From Tim Cook to Sundar Pichai, top technology leaders in the US have come out in the open to criticise US President Donald Trump’s latest crackdown on immigration.
Through an executive order on Monday, Trump suspended till the end of the year the H-1B visas prized by Indian professionals. The freeze will not affect those already in the US on the H-1B and the other work visa categories being put on pause.
“Immigration has contributed immensely to America’s economic success, making it a global leader in tech, and also Google the company it is today. Disappointed by today’s proclamation – we’ll continue to stand with immigrants and work to expand opportunity for all,” Google and Alphabet CEO Sundar Pichai said in a tweet.
Apple CEO Tim Cook said he was deeply disappointed by the new proclamation.
“Like Apple, this nation of immigrants has always found strength in our diversity, and hope in the enduring promise of the American Dream. There is no new prosperity without both. Deeply disappointed by this proclamation,” he said.
YouTube CEO Susan Wojcicki stressed that “immigration is central to America’s story, and it’s central to my own family’s story.”
“My family escaped danger and found a new home in America,” she said in a tweet.
Wojcicki said that YouTube would “join Google in standing with immigrants and working to expand opportunity for all.”
In fiscal year 2019, the US government awarded more H-1B visas to Amazon than any other firm, according to GeekWire.
The new proclamation also drew criticism from the company which termed the action “short-sighted”.
“We oppose the administration’s short-sighted action. Preventing highly skilled professionals from entering the country and contributing to America’s economic recovery puts America’s global competitiveness at risk,” an Amazon spokesperson was quoted as saying.
Microsoft President Brad Smith also condemned the move.
“Now is not the time to cut our nation off from the world’s talent or create uncertainty and anxiety. Immigrants play a vital role at our company and support our country’s critical infrastructure. They are contributing to this country at a time when we need them most,” he said in a tweet.

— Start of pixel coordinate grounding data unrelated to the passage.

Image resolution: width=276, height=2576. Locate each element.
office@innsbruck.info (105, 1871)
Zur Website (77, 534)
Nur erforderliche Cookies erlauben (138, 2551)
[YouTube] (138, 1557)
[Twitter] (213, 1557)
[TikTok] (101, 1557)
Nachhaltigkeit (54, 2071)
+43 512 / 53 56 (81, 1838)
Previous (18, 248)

Tesla and SpaceX CEO Elon Musk said he very much disagreed with the action.
“Very much disagree with this action. In my experience, these skillsets are net job creators. Visa reform makes sense, but this is too broad,” he said in a tweet.
Facebook and Twitter also condemned the new visa restrictions.
The freeze ordered by Trump on Monday will not affect those already in the US on the H-1B and the other work visa categories being put on pause.
Making the announcement, the White House said that Trump wants to reform the immigration system to a “merit-based” one.
Briefing reporters about the reform plan, a senior official said that one of its features would ban companies from bringing in employees on H-1B visas and outplace them to work in other US companies.
Many Indian — and some US — companies that act as subcontractors sponsoring workers on H-1B visas and deputing them once they are in the US to work elsewhere could see their business model hit.
The official said that another reform would change the way the 85,000 annual H-1B visas are given from the current lottery system to one where the wages will determine who gets them.
Those offered the most wages will get priority instead of those hitting “a lucky number” in the lottery, the official said.
Indians are the single largest group of H1-B visa-holders accounting for nearly 74 per cent of the work visas.
The official said that Trump wants the wage structure for H-1B visas to be changed from the current one set during the administration of former President Bill Clinton, and the new minimum will be the 50th percentile of the national income.
That is the median income or the middle of the range and is currently $63,000, according to the Census Bureau.
The official said that Trump wants the changes made as soon as possible “will do so by regulation as soon as we possibly can.”
When Trump imposed a 60-day pause on permanent immigrant visas or green cards on April 22, the H-1B and other temporary work visas escaped the freeze but are now affected.
The green card restrictions, which do not apply to spouses and children of immigrants, will also now continue until the end of the year.
The White House announcement of the new freeze said that it would also encompass H-2B, H-4, L-1 and J-1 visas.
However, those in the healthcare field and those considered important for national security will be exempt and continue to receive visas, as will farmworkers and nannies.